Thanks! They are just 2-point-poly-chains made with "Helix". The Helix tool leaves a spiral curve wich I converted to 2ppc and then render edges with negative width. So a little cheat ;). For the wireframe I just went positive on the edge width to show the polychains.
Modeling time well under the hour. Most of the time was finding out that I had converted the spiral curves to 2-point-LWCADcurve-chains which wasn't rendering. Surfacing was not too long either after some great tips from you (mtp). Did do my own version though.

01-31-2016, 07:36 AM
An additional note on Rail Extrude: re-reading my post, I have had success (now) with the rail not just down the Z axis. The key (for me) is to make sure the initial geometry is exactly aligned to the first segment of the rail, and facing the opposite direction from the rail so the new geometry isn't inverted. I get into Polygon selection mode, select the polys of the initial geometry and make sure polygon normals are enabled, then use the orthogonal views (Top, Back, Right) to line up the poly normal with the first segment of the rail. And, again, never, NEVER use Align to Start!

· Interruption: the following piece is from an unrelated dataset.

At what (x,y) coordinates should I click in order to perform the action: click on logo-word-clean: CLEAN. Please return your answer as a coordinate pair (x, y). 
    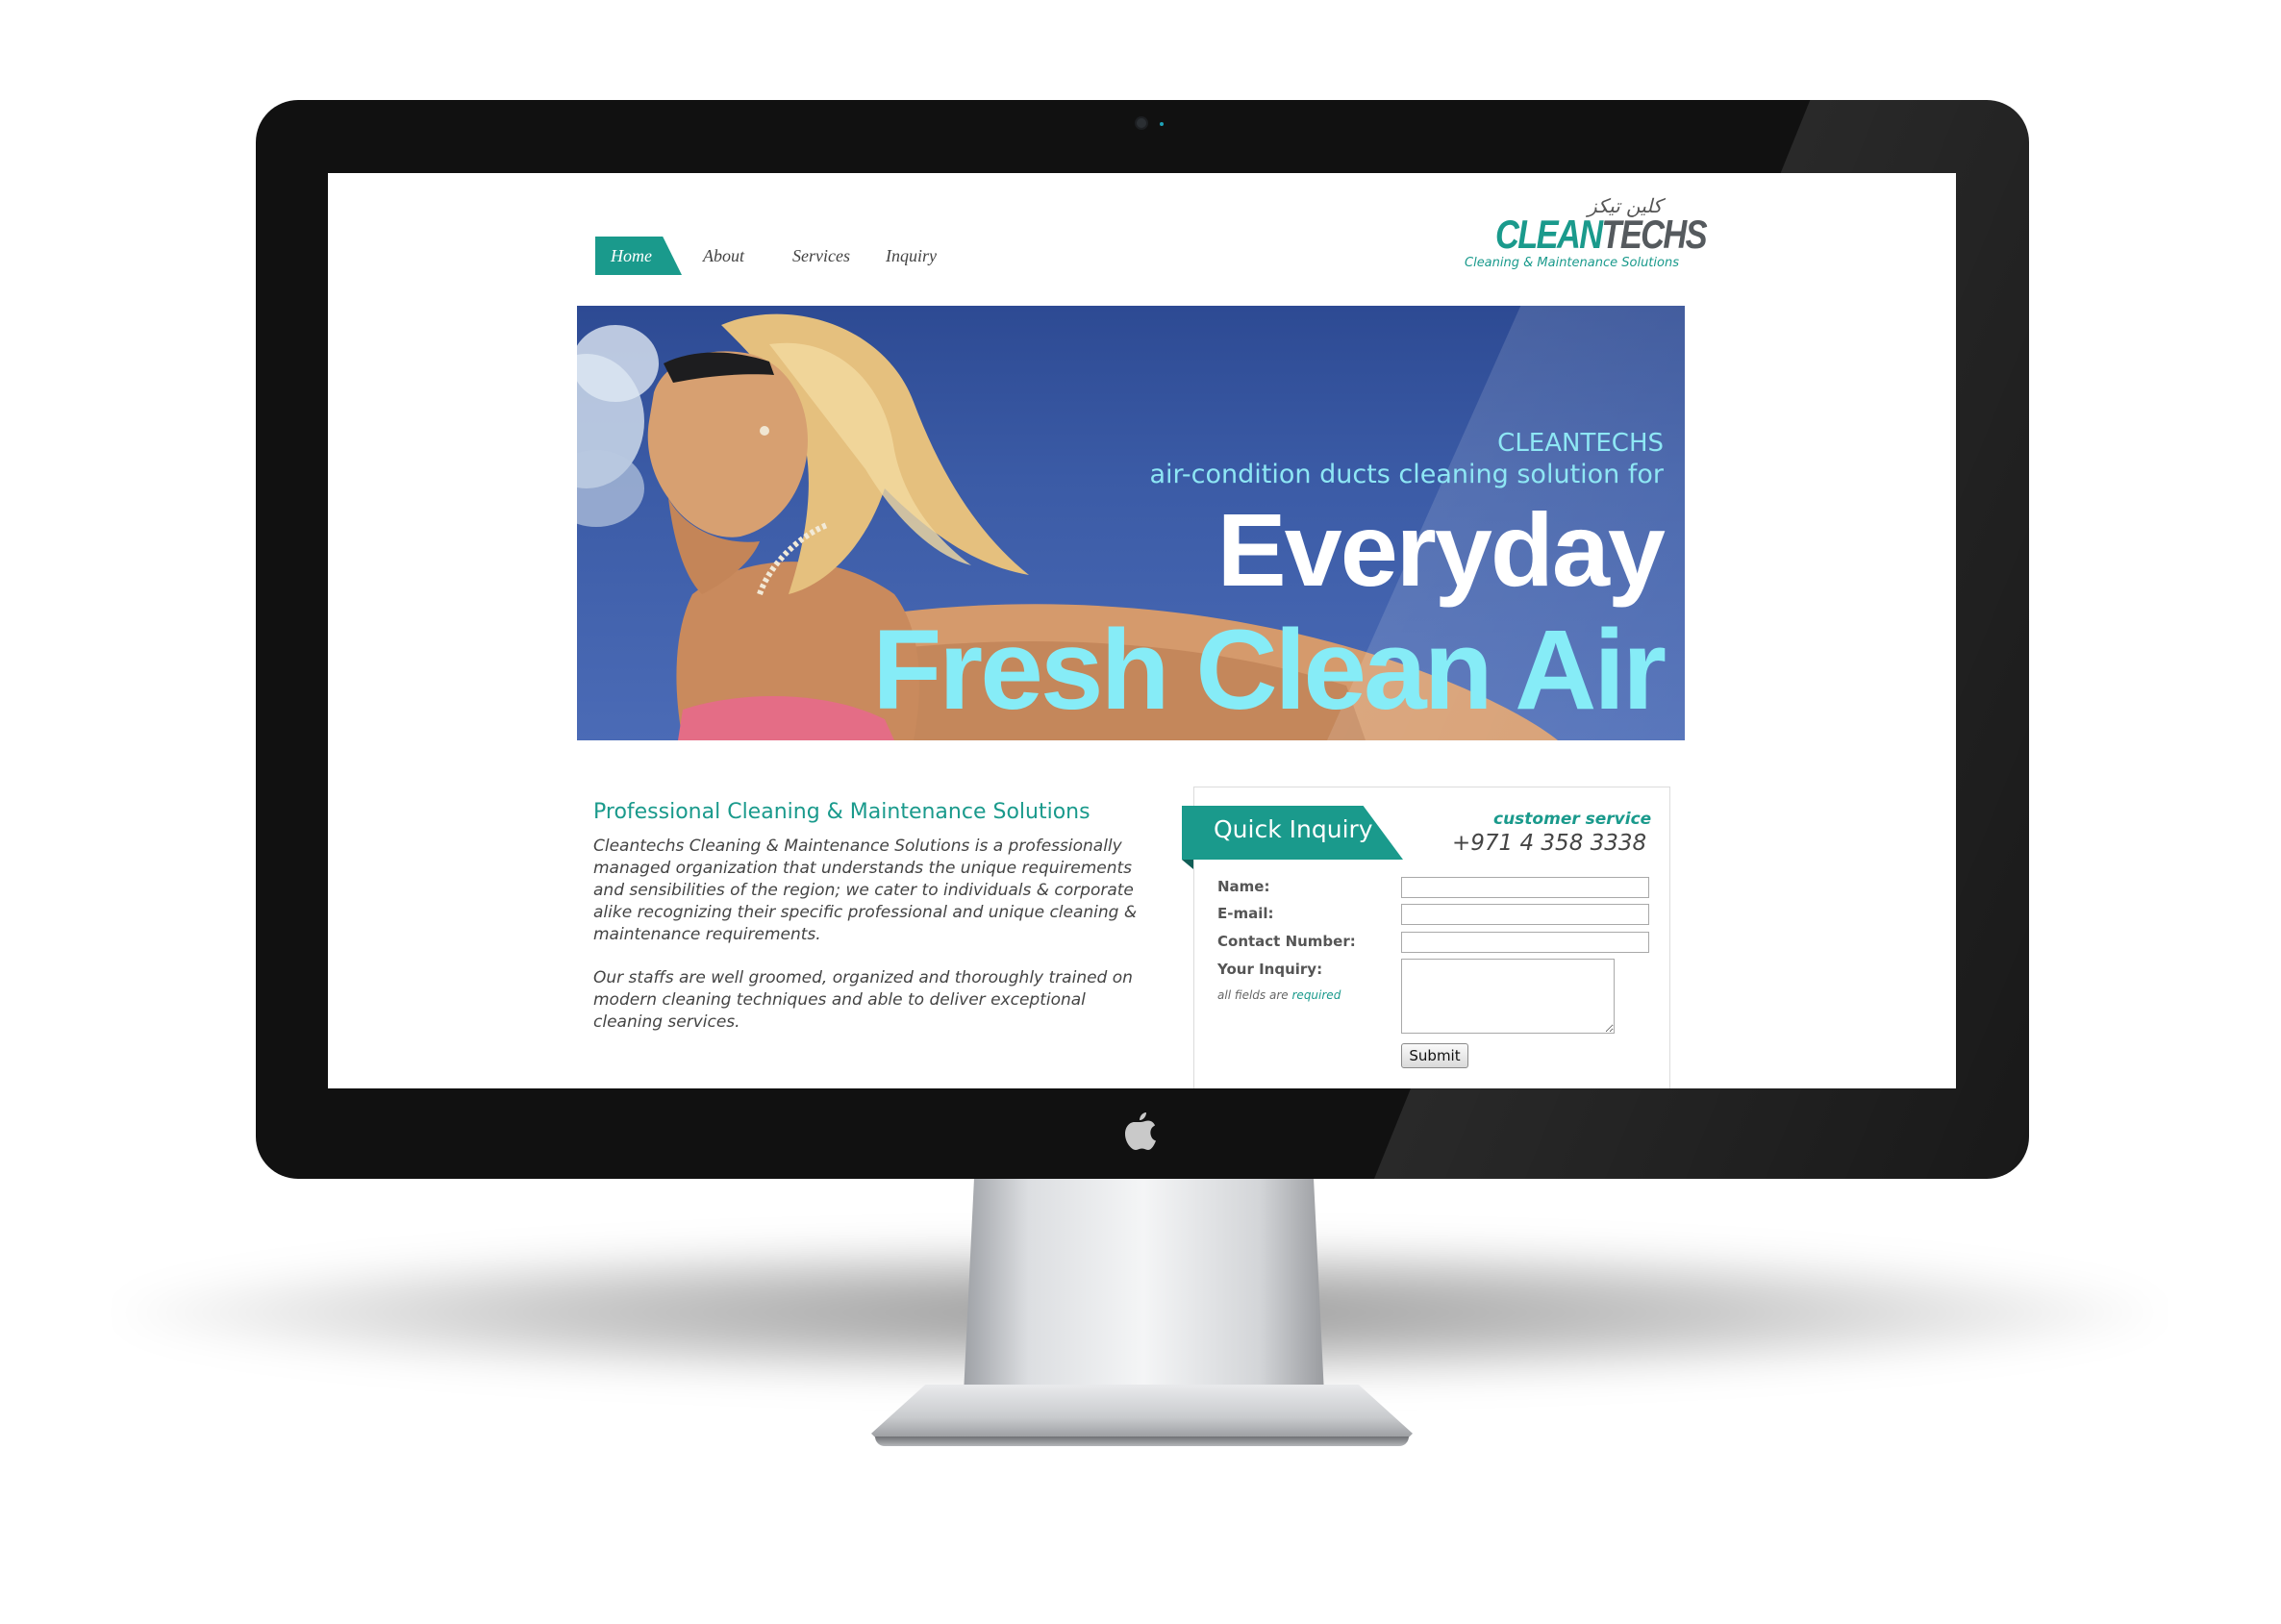
    Looking at the image, I should click on (1549, 234).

Nice trick on the springs. I'm a little surprised the nodal surface setup (e.g. incidence luminosity) affects the edge rendering. I'll have to give it a try.


01-31-2016, 10:24 AM
LoL, My polygon was facing the same direction with the path and by flipping it everything became normal.

Thanks for those tips mTp and for your nice words, you know that there are a lot of things yet to be improved about rail extrude and similar tools but that would be meaningless now to complain about them since everybody knows about those issues.

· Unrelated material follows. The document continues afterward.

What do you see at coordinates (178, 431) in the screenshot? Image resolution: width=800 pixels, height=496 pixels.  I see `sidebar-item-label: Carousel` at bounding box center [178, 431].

My result was first very thick and I took advantage of point normal move, if we only had more proceduralism in modeler :(

01-31-2016, 01:48 PM

This description brought me to make the following,
you see as soon as the molecule starts to vibrate it also starts to glow which is kind of signifier of the IR emission. thanks to the excellency of instance and displacement working perfectly together (which compensates some flaws of the modeler).


02-03-2016, 07:54 AM
Maybe time to wrap this up and get a new challenge going?


02-03-2016, 11:43 AM
Sorry, no entry - moving house. Will be sorted probably for the next but one challenge.

02-04-2016, 09:50 AM
Maybe you guys should vote on who the winner is, so the next challenge can start.

02-04-2016, 10:44 AM
Hey everyone, sorry i've been out of town and had limited computer access.

Modeling: 3/5
Creativity: 4/5
Expression: 5/5
Render: 5/5
Bonus: 1
Total: 18 /20

Modeling: 2/5
Creativity: 3/5
Expression: 3/5
Render: 3/5
Bonus: 0
Total: 11/20

Modeling: 2/5
Creativity: 4/5
Expression: 3/5
Render: 5/5
Bonus: 1
Total: 15/20

That makes MonroePoteet the winner. Nice work everybody!

02-04-2016, 11:32 AM
Gosh, thanks! As Squarewulf said, nice work everyone!


02-04-2016, 01:55 PM
Congrats mtp! Well deserved.

02-04-2016, 01:55 PM
Congratulation mTp, and thank you again for those tips, I think we should have a discussion later somewhere else regarding the problems mentioned.

02-04-2016, 02:53 PM
Thanks again! I posted the new challenge here:


I forgot to put the deadline in the title, and can't edit it. Deadling is 17-Feb-2016, or two weeks. Have fun!